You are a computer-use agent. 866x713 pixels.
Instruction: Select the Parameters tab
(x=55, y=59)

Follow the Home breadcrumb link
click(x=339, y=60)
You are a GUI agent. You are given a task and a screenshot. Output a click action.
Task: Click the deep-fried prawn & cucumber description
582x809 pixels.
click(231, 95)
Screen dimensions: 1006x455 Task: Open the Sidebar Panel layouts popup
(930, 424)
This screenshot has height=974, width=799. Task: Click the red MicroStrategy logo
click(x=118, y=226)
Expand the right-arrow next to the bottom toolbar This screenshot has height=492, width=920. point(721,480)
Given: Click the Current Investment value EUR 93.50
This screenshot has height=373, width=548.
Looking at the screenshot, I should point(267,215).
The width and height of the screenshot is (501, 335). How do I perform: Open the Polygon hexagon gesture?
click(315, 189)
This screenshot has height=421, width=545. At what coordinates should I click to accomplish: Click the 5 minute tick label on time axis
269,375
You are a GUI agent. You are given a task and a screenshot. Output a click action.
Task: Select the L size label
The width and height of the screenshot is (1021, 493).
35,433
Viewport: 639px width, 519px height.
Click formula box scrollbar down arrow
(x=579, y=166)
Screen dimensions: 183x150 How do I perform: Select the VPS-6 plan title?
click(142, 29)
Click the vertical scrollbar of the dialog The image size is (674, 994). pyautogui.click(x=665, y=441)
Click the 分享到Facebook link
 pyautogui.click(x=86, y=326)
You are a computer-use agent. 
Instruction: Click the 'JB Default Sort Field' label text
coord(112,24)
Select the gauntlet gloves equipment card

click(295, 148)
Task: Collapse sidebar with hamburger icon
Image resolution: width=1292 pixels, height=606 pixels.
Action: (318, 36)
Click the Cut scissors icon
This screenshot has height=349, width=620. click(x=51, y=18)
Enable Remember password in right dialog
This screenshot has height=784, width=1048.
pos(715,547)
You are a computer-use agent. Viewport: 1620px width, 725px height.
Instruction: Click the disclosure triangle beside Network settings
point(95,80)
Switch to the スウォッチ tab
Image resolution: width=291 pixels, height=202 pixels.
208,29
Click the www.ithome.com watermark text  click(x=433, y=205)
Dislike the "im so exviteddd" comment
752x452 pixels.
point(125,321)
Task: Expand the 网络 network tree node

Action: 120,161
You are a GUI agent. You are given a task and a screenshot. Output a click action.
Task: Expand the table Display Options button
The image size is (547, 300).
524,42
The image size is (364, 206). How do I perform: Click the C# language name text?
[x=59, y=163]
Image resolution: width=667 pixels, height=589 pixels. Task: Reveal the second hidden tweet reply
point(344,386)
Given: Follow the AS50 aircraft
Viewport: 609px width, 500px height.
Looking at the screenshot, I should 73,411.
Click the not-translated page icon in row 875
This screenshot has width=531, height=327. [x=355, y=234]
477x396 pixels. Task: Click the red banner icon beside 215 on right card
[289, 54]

* Exercise aim
Go over the listing above and say how many lines contain the word "dialog". Please give the number only.

* Result
2